1-The Great: The proper chilling, disturbing, proper cautionary scifi tale of Joan is Awful which I thought was just going down the cringe fiction for the sake of cringe, but emerged a layered nuanced layered story of determination and reality. And funny AF. And cringe, let's not forget the cringe. But the idea of Annie Murphy (Kevin Can Go F**k Himself) playing Joan but also herself against Salma Hayek (Desperado) playing Joan, on TV, but also herself ending with a quantum computer (those new almost steampunk depictions of computers that are all glass and brass are The New Thing) that is building endless layers of reality is just ... well, pure Black Mirror. Also, we cannot overlook the use of recognizable faces such as Ben Barnes, Himesh Patel and Michael Cera as background characters is also a statement.
Meanwhile, Demon 79 is just a splendiferous pair of performances in a very dark, comic tale of demonic pacts. Set in 1979 in small town England, Nida imagines murdering her racist coworker at the department store. And also the local perv. And probably, eventually, the local MAGA-style (MGBGA?) political candidate. Hiding out in the basement with her "smelly biryani", she finds a talisman and awakens a demon, who at first is all scary AF, but then puts on the face of one of the Boney M gang. Still, he's a demon, and she has to murder three people in very real life, or The World Will End. Does she want to do it, does she NOT want to do it? Why do demons who put pacts upon people have the ability to make THAT pact the world ending pact for EVERYONE? Is this just a comment that we are indeed the Main Characters of our own stories? You wouldn't think the Powers That Be would put such massively powerful pacts out there in the Temptation Game. One fuckup and POOF, the game ends for all the players. And what if the screw up the game by accident? <big evil grin>
1-The Good: Loch Henry is only disappointing in that it is a rather classic horror short story but it is still so very tightly told and performed. It could easily have been one of the flicks we watched during a UK entry for our 31 Days of Halloween run, but I guess I agree, that it might not fit entirely into the whole Black Mirror world.
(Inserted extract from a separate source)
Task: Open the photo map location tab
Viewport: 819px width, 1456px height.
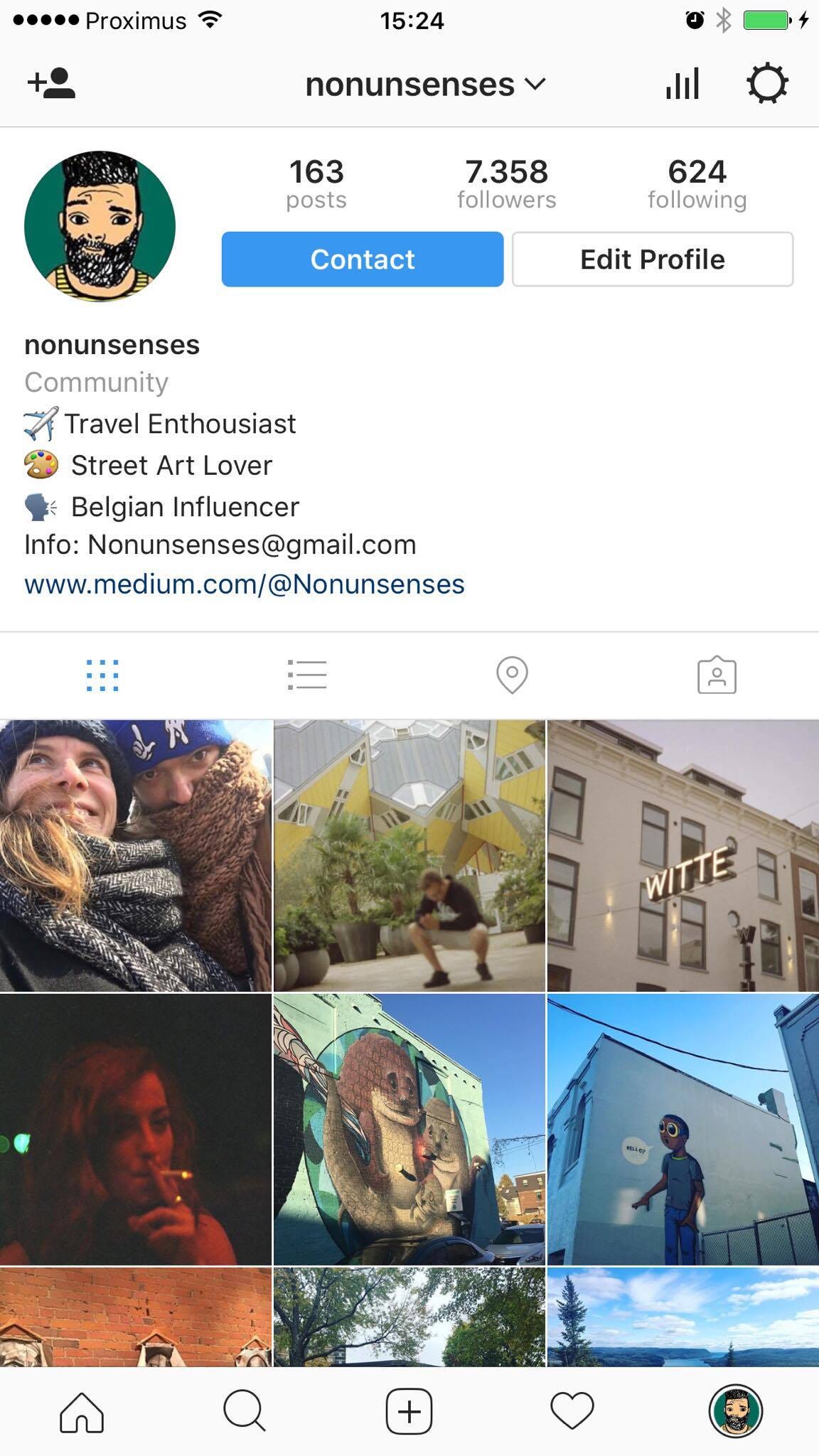Action: click(512, 675)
Meanwhile, Mazey Day only ends up in the Good because it was just too short, and I could really just enjoy an entire movie on the concept. But I admit fully, I am partial to werewolf stories. A paparazzo (not often you see the singular) chases down a story involving a celebrity (what else?) who may have had a breakdown, may have done something bad. Probably both. But what she ends up finding is both what she needed to find, and the nail in the coffin on selling her soul to the industry she was trying to get out of.
1-The Bad: I would only lump Beyond the Sea into the Bad because I really did not like the toxic masculinity explored. The actual telling of the movie-length story, an alternate history of the American space race where the astronauts can project themselves back to Earth for brief periods, enclosed in robot shells that perfectly mimic the astronauts, is great. It was a tale of its time, the American Space Race of the late 60s, including the intervention of an anti-tech cult that take the lives of one astronaut's family, leaving him forever stranded in space without relief. Forever? Well, until their journey is over.
David (Josh Hartnett, The Lovers) is a classic American astronaut: handsome, outgoing with an adoring family. Cliff (Aaron Paul, Westworld) is quiet, introspective, reads science-fiction and is utterly domineering to his wife. When David loses his family, Cliff offers to let him ride his robot body and spend time back on Earth with his wife Lana (Kate Mara, Fantastic Four) in the isolated house in the country. Soon, just being on Earth is not enough for David, especially since he thinks he's better than Cliff. That leads down a very dark, tragic path that I really didn't care for, but if anything, was the only other on-brand story in the season.